Those of us involved in the Wednesday sessions gathered, along with everyone else, in the cramped new dining room. We sat, Miles stood, as if in mockery of the learning circle he’d started so optimistically. His slight figure was draped in a new suit, his hair freshly trimmed and his league badge glittering on his vest each time a gesture parted his jacket. He was only a few inches taller than Dr. Petrie and we’d never found him impressive. But the recent excitement seemed to have improved his health, and as he summarized what he’d heard about the opening and closing door in the back of the dining hall — those three men who’d talked to us, he said smoothly, worked for him — his voice took on a crisp authority. He read from notes, neatly organized; those sitting near the front could see the hand-drawn arrows marking his main points. From the interviews his agents had just conducted, along with data from the other, earlier reports, he’d assembled a single chronology, which he now reviewed with us.
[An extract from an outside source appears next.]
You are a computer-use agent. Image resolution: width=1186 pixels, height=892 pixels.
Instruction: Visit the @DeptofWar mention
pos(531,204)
At 8:15 the first reel had started and at 8:16 Mick had made a joking comment in answer to our groan of disappointment. At 8:30 the screen had gone blank while Mick switched from the short film about the fighting in France to the one about the ships attacked by submarines; we had talked a lot during that pause. At 8:34 the second reel had started. Myra started coughing at 8:36 and the overhead lights went on as Stephen and Gloria rushed her out. Charlie and Zoltan then righted the fallen chairs; the night nurse entered from the corridor and summoned Eudora to help; the lights went out again.
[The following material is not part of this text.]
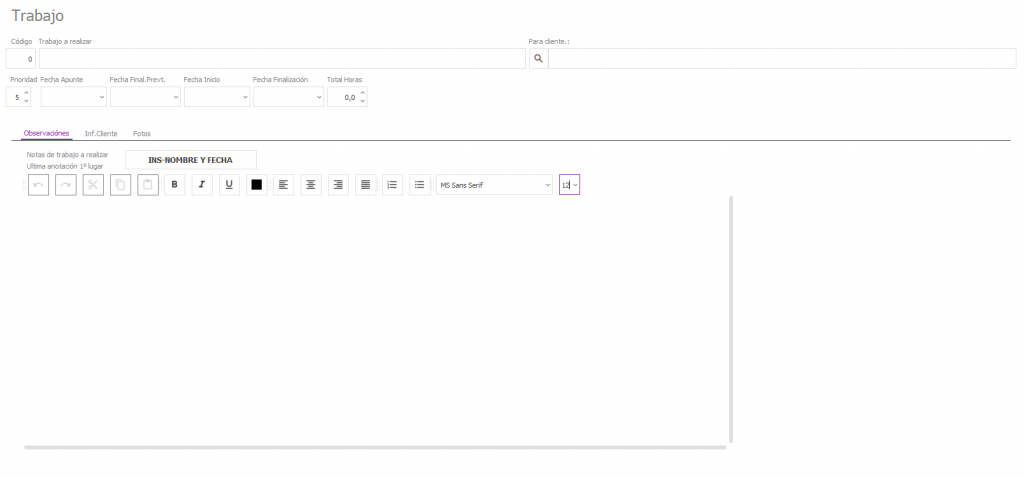Open the black text color swatch
The width and height of the screenshot is (1024, 478).
256,185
No later than 8:40 Mick resumed showing the second reel in the darkened room. Somewhere between 8:43 and 8:46 many of us saw, for the first time, the tall rectangle of light in the wall as the door to the corridor opened and then closed again. Some whispering followed, and also other noises; there were several reports of an argument. At about 8:55 the door to the corridor opened again, and swiftly closed — but within two minutes it reopened. At that point someone, annoyed at the interruptions, had called out, “Shut it!” Just after the door closed — at 8:58—Mick had switched reels again. By 9:02 the film showing aerial combat was running and by 9:04 the tall white rectangle appeared in the wall for the fourth and final time. At 9:16 Kathleen started coughing…
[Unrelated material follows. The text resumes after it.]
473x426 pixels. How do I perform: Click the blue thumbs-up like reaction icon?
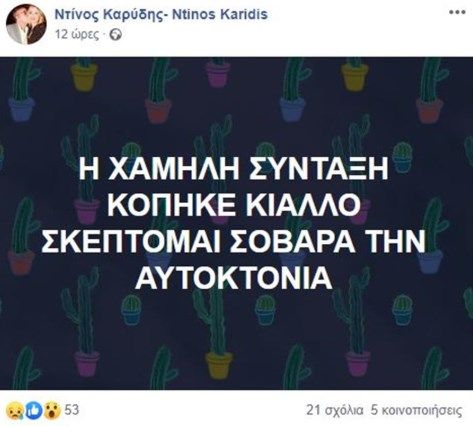coord(34,410)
“The rest you know,” Miles said.
And indeed we did — but still, for the sake of completeness, he marched us through the moments when Kathleen had lifted her hands from the piano and risen, and when Jaroslav had thrown open the main entrance doors, and when Albert, Otto, Ian, and Frank had starting smashing the windows to free us. Every event he pinned to his timeline, asking us at each point to show, by raising our hands, how many agreed.
We gaped at the numbers, so strangely precise, but mostly we did agree: not because we were sure he was right but because already, ten weeks after the fire, the details were jumbled in our memories. Belle remembered the feel of her thigh sliding along the rim of the window, a sensation of cold rather than pain; then the surprise as she saw her own blood pouring out — but had that been before, or after, she’d seen someone crawling along the floor with a napkin tied over his nose? Sophie remembered watching the fumes slide toward her like dirty water and then, as they reached the chairs, gather and rise into clouds that engulfed her even as she saw that transformation. Agnew remembered the sound of his own ribs cracking as Dr. Richards, pulling him from the room, paused just long enough for Ian, who tripped on Frank, to fall on top of him. Each of us remembered a few brilliant images, and the fear, the smells, the sounds, the panic: but the mundane minutes before the fire, what had happened when and in what order — how could we be sure? We did our best.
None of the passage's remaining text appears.